Corresponding to each table/view, an eye icon is provided, which executes the default query to fetch rows with the limit set to 500 without applying filter conditions.
To edit the query executed and filter out the rows based on some conditions, click the 'edit query' button highlighted below.
This opens up the query editor as below
The query editor has the following options:
- Add Conditions: Allows adding filter conditions that become part of the WHERE clause in the query.
- Order By: Allows specifying one or more sort keys and sort order.
- Limit: The 'Max frames' option provides a drop-down to select the maximum number of frames whose rows should be returned. This limit is capped to the number of frames defined in the plan limits corresponding to the subscription plan that is currently active.

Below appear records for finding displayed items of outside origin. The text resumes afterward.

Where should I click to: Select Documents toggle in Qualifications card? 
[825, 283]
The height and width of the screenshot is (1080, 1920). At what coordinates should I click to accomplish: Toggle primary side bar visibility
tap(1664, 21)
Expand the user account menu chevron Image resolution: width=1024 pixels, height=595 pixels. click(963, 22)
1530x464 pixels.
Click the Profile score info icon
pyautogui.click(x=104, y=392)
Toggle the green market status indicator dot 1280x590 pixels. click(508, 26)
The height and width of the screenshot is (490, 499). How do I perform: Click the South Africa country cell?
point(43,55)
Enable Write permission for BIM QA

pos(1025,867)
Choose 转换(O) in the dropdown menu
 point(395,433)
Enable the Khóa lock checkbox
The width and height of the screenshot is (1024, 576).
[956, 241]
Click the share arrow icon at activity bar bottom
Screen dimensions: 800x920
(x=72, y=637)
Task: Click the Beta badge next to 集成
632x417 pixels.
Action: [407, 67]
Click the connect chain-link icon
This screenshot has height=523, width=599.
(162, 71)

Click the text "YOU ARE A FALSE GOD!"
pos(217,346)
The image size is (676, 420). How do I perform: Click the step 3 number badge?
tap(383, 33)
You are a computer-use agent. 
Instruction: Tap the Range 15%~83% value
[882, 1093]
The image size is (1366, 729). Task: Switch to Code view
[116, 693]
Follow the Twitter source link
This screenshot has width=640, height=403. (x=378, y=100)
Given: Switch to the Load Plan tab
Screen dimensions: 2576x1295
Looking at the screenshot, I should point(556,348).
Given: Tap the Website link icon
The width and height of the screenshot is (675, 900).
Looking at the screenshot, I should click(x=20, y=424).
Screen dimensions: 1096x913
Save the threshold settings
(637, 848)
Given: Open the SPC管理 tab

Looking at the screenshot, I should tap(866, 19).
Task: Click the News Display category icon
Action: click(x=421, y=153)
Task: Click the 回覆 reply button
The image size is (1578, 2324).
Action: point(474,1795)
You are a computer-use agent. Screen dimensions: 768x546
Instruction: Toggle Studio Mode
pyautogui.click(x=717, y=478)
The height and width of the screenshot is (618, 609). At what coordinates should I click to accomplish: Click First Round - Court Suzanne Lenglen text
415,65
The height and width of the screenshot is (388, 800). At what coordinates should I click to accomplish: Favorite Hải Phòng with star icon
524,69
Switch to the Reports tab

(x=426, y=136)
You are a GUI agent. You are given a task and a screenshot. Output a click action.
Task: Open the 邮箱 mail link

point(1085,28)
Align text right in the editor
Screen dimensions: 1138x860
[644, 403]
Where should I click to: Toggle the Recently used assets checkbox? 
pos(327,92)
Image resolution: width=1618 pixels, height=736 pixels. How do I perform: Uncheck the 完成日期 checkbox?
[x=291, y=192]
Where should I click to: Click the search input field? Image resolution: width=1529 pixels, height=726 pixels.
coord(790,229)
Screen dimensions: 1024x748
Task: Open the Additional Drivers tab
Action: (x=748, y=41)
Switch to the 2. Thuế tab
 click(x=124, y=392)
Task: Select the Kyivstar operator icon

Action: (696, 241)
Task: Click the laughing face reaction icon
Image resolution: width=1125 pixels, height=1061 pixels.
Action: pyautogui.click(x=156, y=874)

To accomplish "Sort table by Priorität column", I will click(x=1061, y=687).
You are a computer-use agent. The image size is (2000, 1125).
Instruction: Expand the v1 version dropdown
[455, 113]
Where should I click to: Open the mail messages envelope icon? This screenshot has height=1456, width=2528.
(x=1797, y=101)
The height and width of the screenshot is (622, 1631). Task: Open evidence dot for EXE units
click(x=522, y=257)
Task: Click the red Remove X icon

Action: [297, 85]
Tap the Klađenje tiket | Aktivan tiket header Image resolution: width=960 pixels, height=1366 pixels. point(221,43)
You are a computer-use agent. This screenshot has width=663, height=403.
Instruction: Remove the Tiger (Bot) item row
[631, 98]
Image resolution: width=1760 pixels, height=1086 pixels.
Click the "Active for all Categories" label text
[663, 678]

- Custom conditions: A text box provided to specify conditions that commonly used operators cannot specify, like 'greater than', 'less than' etc. In the example above, a custom condition (file_id % 8 = 0) that filters every 8th frame can be seen. The custom conditions text box can specify multiple conditions separated by AND/OR operators.
The Queries page consists of the following:
- List of all catalog queries executed on the dataset and their status.
- A 'Saved Queries' tab that lists the saved queries and provides actions to rerun these saved queries.
This page is accessed by clicking on the Action menu, as shown below.
The Queries page is as below and consists of the following:
- Query String: Shows the query filter conditions, limit, and order-by conditions. Click on the 'Query String' to open the catalog page with the same query string to edit and rerun the query.
- Source Name: The table or view name on which the query was issued.
- Frame Count: Number of image files or video frames that were requested in the query.
- Rows Count: Number of rows returned by the query. If one row for an image file/video frame matches the query conditions, then all rows for that image file/video frame are returned. Hence, the 'Rows Count' may not be the same as the 'Frame Count'.
- Download: Download the results as a CSV file. The query results expire based on the total size of all query results and expired query results are not available for download.
A query can be saved for re-execution later using the 'Save Query' button below.
Enter a name and description in the form provided.
On successfully saving the query, the 'Unnamed' changes to the name provided.
All saved queries are available under the 'Saved Queries' tab on the 'Queries' page.
On clicking a saved query, you will be taken to the catalog query page with the conditions from the saved query populated.
From here, you can edit the conditions and rerun the query as per your requirements.